Riedel picks up the story where he left off in "Razzle Dazzle: The Battle for Broadway," his earlier chronicle tracing the resurrection of Broadway from the recessionary 1970s through the British mega-musical invasion of the 1980s and early '90s. The new 42nd Street is dawning, and with it new financial burdens and possibilities. Riedel tells the story of how Broadway became a global brand in the 1990s, attracting high rollers with deep pockets and occasionally dubious ethics.

The downside of turning New York's famed theater district into a theme park for tourist dollars is drowned out in the "triumph" of Riedel's subtitle. "Singular Sensation" is written from the standpoint of producers and publicists, Broadway's moneychangers. Artistic merit matters less than commercial success. These two value systems become confused - not just by the book's cast of characters but also by the author himself. A lucrative run is seen as vindication from carping critics; a canny Tony campaign bears out a producer's faith in his artistic acumen.

An equal opportunity offender, Riedel is in no one's pocket. His contrary streak makes his reporting essential even if his proximity to the material hampers his storytelling.

In "Razzle Dazzle," he constructed a narrative around two titans of the Shubert Organization, Bernard Jacobs and Gerald Schoenfeld, to distill the history of a resurgent Broadway era he was for the most part too young to know firsthand. In "Singular Sensation," which is focused on a period when he was a scrappy theater columnist at the New York Daily News and the New York Post, Riedel settles for an inventory of hits in a survey that reads at times like a compilation of magazine articles.

Fortunately, many of the shows - "Rent," a galvanizing revival of "Chicago," "Angels in America," "The Lion King" and "The Producers" - have epochal heft. These productions track the changing zeitgeist of Broadway as it reacquainted itself with popular culture.

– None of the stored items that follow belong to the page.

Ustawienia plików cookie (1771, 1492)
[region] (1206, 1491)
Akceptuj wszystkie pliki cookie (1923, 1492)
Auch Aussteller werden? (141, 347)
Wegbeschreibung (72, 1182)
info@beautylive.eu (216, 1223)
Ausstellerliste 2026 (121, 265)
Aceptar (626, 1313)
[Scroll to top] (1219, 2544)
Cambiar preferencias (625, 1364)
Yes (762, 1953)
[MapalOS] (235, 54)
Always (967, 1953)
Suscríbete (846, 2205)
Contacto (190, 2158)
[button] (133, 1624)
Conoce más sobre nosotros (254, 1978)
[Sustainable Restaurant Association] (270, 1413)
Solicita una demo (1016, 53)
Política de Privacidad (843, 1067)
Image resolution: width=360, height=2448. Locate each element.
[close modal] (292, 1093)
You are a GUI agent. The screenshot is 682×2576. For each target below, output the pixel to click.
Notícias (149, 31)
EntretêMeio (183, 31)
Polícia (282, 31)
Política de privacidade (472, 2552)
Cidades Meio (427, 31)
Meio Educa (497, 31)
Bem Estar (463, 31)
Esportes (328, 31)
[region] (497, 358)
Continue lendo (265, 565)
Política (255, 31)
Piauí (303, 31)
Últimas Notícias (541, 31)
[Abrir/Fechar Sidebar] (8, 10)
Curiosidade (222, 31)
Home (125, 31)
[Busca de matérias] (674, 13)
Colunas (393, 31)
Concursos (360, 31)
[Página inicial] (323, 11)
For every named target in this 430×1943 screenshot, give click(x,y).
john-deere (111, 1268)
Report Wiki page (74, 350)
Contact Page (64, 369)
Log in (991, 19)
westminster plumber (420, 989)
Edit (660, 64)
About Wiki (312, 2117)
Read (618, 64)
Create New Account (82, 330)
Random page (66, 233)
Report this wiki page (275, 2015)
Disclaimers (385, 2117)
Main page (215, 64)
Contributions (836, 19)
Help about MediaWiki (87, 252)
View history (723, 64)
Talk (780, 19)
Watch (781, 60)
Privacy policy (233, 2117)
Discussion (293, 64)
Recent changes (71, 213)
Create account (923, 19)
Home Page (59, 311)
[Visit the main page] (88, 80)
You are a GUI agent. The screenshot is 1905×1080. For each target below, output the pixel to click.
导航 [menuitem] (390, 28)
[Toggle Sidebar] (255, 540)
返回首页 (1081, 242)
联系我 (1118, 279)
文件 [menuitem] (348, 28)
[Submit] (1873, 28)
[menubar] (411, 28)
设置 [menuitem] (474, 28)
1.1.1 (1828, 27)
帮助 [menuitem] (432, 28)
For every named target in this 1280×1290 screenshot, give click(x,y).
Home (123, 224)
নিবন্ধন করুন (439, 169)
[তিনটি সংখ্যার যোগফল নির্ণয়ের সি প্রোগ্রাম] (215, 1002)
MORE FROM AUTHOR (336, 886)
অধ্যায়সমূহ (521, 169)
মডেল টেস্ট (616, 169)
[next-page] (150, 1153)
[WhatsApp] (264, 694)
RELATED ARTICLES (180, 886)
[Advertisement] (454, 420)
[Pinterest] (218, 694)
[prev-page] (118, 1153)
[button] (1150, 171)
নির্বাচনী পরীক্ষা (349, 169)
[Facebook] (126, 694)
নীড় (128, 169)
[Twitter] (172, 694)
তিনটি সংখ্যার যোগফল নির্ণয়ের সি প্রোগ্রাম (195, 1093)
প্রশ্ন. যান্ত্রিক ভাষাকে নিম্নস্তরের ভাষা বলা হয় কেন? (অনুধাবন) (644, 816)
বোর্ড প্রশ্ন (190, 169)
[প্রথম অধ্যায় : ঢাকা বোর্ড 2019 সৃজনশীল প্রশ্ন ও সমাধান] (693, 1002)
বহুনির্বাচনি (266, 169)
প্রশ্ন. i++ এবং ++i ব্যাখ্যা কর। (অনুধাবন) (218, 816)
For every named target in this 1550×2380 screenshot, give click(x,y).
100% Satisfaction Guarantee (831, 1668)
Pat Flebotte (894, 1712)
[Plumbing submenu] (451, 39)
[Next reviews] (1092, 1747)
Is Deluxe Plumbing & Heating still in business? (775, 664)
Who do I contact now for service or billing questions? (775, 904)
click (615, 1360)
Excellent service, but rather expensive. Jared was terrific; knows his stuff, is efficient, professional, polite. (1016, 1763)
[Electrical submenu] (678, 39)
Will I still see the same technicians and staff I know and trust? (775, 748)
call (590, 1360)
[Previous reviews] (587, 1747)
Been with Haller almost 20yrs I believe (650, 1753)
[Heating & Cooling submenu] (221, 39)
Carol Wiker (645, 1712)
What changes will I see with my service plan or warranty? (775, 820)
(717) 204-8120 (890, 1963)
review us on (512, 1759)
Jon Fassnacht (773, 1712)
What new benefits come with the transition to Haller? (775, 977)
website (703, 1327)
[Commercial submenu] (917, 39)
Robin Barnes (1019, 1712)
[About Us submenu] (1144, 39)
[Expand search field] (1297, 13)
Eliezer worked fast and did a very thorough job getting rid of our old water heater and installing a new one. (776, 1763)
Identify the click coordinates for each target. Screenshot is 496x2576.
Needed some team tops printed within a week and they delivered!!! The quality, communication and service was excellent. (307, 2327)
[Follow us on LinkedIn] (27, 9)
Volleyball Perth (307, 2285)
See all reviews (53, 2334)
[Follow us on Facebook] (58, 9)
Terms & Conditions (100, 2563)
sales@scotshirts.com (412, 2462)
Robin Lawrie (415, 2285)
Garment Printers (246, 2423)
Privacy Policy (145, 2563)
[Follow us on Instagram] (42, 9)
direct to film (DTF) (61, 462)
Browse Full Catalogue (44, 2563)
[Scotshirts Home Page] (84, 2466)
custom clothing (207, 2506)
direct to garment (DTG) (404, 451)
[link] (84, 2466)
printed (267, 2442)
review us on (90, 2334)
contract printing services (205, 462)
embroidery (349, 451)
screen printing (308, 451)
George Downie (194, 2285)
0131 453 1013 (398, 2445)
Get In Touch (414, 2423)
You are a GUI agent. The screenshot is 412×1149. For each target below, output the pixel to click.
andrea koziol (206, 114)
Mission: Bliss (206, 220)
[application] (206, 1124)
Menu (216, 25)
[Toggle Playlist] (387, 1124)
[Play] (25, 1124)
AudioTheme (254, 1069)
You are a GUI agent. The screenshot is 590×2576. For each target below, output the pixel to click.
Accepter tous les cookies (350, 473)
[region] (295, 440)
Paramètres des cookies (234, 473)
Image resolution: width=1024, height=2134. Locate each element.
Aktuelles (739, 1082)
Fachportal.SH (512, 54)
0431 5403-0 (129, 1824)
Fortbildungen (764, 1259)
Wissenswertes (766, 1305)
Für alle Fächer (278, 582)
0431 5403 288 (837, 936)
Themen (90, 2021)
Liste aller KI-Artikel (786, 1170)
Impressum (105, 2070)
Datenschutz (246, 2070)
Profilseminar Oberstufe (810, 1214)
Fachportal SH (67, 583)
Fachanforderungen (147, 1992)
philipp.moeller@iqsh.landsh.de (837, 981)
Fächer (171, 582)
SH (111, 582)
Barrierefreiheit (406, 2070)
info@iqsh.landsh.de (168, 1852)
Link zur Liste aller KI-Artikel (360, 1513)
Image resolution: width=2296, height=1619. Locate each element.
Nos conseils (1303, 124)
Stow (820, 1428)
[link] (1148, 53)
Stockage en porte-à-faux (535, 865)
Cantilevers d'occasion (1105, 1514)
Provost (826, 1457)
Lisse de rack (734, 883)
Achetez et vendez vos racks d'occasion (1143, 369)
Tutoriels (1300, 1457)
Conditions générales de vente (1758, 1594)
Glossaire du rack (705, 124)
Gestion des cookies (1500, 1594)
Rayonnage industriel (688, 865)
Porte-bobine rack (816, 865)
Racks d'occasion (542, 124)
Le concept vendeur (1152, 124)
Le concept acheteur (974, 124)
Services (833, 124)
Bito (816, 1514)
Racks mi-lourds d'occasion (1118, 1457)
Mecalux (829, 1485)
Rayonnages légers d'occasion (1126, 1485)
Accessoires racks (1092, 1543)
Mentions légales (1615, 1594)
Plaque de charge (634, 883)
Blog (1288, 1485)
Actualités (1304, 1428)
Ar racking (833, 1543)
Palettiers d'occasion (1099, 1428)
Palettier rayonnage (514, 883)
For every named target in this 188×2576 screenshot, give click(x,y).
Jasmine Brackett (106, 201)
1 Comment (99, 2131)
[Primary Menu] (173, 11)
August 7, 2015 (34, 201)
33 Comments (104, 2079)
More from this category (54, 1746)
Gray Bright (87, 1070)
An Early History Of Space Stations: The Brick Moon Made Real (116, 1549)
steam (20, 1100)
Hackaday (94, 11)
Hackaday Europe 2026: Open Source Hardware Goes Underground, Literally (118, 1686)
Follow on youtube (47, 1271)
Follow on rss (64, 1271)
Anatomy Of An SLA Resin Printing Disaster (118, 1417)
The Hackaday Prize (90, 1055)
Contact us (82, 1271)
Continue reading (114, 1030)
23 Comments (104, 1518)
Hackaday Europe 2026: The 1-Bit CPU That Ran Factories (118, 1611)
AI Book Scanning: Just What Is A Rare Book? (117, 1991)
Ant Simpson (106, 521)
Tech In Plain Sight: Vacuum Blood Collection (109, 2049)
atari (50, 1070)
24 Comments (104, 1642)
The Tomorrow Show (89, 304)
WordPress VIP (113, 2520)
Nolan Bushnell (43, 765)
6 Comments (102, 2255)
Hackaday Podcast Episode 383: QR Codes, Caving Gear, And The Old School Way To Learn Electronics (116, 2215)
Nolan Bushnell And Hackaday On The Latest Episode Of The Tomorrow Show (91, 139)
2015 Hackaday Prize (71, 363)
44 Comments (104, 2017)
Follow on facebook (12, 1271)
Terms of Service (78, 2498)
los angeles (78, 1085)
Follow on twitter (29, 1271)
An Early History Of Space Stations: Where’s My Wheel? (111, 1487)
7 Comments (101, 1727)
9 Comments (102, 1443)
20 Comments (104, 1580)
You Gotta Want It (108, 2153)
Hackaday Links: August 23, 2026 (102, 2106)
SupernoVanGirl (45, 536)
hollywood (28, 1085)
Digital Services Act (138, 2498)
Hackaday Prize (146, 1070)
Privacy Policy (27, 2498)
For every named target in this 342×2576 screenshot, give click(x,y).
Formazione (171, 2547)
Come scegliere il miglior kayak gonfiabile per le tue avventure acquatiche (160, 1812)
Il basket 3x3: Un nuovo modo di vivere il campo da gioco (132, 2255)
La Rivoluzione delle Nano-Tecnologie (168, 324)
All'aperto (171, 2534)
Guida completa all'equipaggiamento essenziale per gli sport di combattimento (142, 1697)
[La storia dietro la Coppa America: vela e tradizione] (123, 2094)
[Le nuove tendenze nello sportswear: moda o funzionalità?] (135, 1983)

A new breed of renegade producer was ascendant. Chapters are devoted to the creative accounting of Garth Drabinsky, the Canadian impresario who brought "Ragtime" to Broadway before serving time in Canada for defrauding the shareholders of his production company, Livent. Disney's incursion into Times Square naturally receives its due, with "Beauty and the Beast" ushering in a battalion of storybook creatures.

Riedel recounts the way Broadway initially snubbed the obscenely expensive "Beauty and the Beast," dismissing it "as a theme park show" and "giving the 1994 Tony for best musical to Stephen Sondheim's short-lived 'Passion.'" But - tellingly - he lets Michael Eisner, chief executive officer and chairman of the Walt Disney Co., have the last word: "But we won the Bank of America award, so it was okay."

The plight of new plays on Broadway is intermittently lamented, but celebrity casting rides to the rescue. "The formula for attracting big stars to Broadway by offering them limited runs and a share of the profits reinvigorated the market," Riedel writes, declining to probe beyond producers' balance sheets. As he sees it, the Broadway play was on the rebound after a spate of largely forgettable British imports. (David Hare's "The Blue Room," starring Nicole Kidman, is commended for a marketing campaign that made the most of the blurb "pure theatrical Viagra.")

When he wants to paint a portrait of theatrical brilliance, Riedel is supremely adept. In re-creating Julie Taymor's staging of "Circle of Life," the opening number in "The Lion King," he writes of the way the poetic stagecraft established the show's unique mode of enchantment: "The orchestra began playing, slowly at first, Elton John's theme as the giant sun, nothing but bamboo and silk, rose from the back of the stage. Two life-size giraffe puppets loped in from stage left. A cheetah puppet appeared from stage right, licking its paw." By the end of the song, theatergoers at the first public performance, "stunned at the beauty of what they were seeing, began to cheer."

Riedel, however, is at this best with backstabbing and betrayal. The opening chapter on "Sunset Boulevard" has all the drama of a Ryan Murphy limited series, and indeed while reliving the feud between composer Andrew Lloyd Webber and Patti LuPone, the musical's original and (eventually axed) star, I secretly hoped Murphy would option Riedel's book and let LuPone, Glenn Close, Faye Dunaway and Betty Buckley play themselves in the theatrical version of "Survivor" that some found more enthralling than the musical itself.

"Singular Sensation" ends stirringly at the curtain call of "The Producers" for the first performance after 9/11. Nathan Lane and Matthew Broderick, the show's stars, "joined hands with the cast and led fifteen hundred people in tears through 'God Bless America.'"

Riedel tacks on an epilogue in which he argues that the last two decades have sprung from the commercial leaps and bounds the industry made in the '90s. "Broadway," he concludes, "is in the midst of its new Golden Age." It's an optimistic thought, but Broadway at the moment is closed. The economic reality is more dire than it was after 9/11. No one knows what will be possible when we reopen. Many are dreaming not of a restart of the Disneyfied Broadway Riedel celebrates, but rather a reset - toward a more diverse, equitable and artistically emboldened Broadway culture.